June 28, 2023, 9:00 AM UTC

Nearly half of products or apps used by families are not in compliance with new California privacy rules that will be enforced beginning July, according to a report released Wednesday by Common Sense Media, a nonprofit group that advocates for more safeguards for youth in the tech space.

The report examined the privacy policies and practices of 200 of the most popular digital products used by families and children, such as Discord and Netflix. Forty-eight percent of them will need to adapt to new definitions around “selling” and “sharing” data or risk enforcement penalties, according to the report.

The California Privacy Rights Act, passed by voters in 2020 to strengthen privacy protections, technically became law in January, but enforcement for the new rules begins Saturday.
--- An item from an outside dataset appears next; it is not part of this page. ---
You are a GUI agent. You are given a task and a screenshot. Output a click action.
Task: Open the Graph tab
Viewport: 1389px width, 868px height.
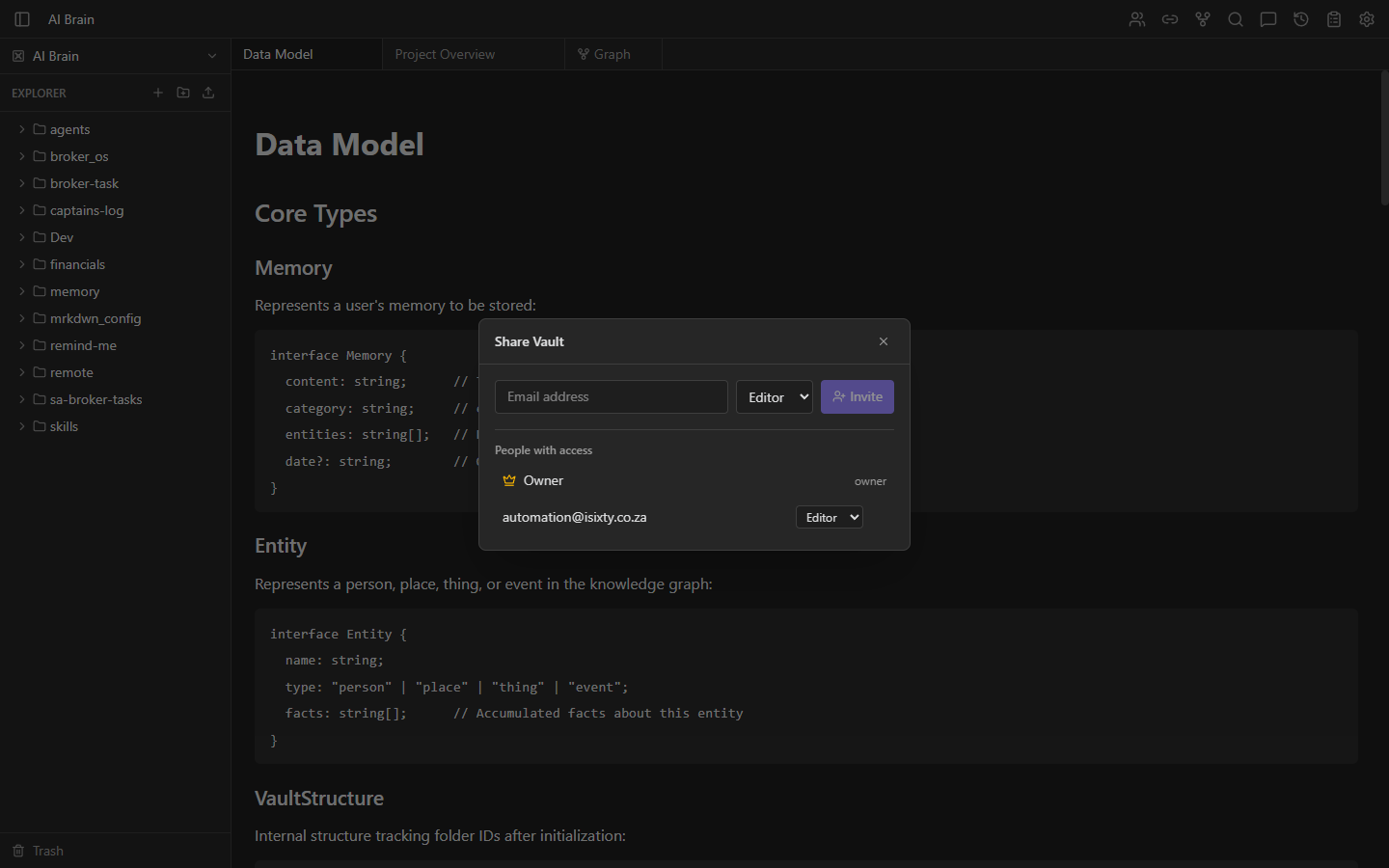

One of the key updates from the law added the sharing of data—not just selling data for monetary value—to disclosure and consent requirements. The change particularly targeted cross-context behavioral advertising, where personal data beyond the primary app is given to other companies to track and advertise the user. The language was meant to close a loophole where companies could ignore privacy rules by saying they did not sell the information for money, but rather entered into a relationship with the third party. Privacy advocates argued selling and sharing data, whether for cash or for advertising, are essentially the same.

The report found that 73% of companies told customers last year that they do not sell their personal information. However, under the new law, many of those same businesses—48% of all companies—had other practices like third-party tracking that are now considered “selling or sharing” data and have to be disclosed as such.

With the new law now lumping “selling” and “sharing” data together, the landscape for which companies are subjected to data transaction rules will shift drastically, the report said. For this year, at least 62% of companies should be disclosing they essentially sell personal data—a big turnaround from the 73% last year that said they did not sell data.

A number of the company privacy policies examined by the group were unclear and could not be analyzed to determine whether the business was selling or sharing data, which the report criticized. Consumers can be easily confused about the difference between sharing and selling data, according to the nonprofit.

Common Sense Media said it’s important for companies who profit off of data to tell people they’re doing so.

The group added the updated rules “were a good first step toward increasing clarity on what the sale of data means in order to better protect kids and families, who can now make better informed decisions about whether to use products that say they sell kids’ data for profit.”

It also advocated for additional actions, especially on enforcement.

“But we can’t stop there. The next step will require holding companies accountable when they don’t follow the rules or when they mislead consumers by saying they don’t sell data,” the group said.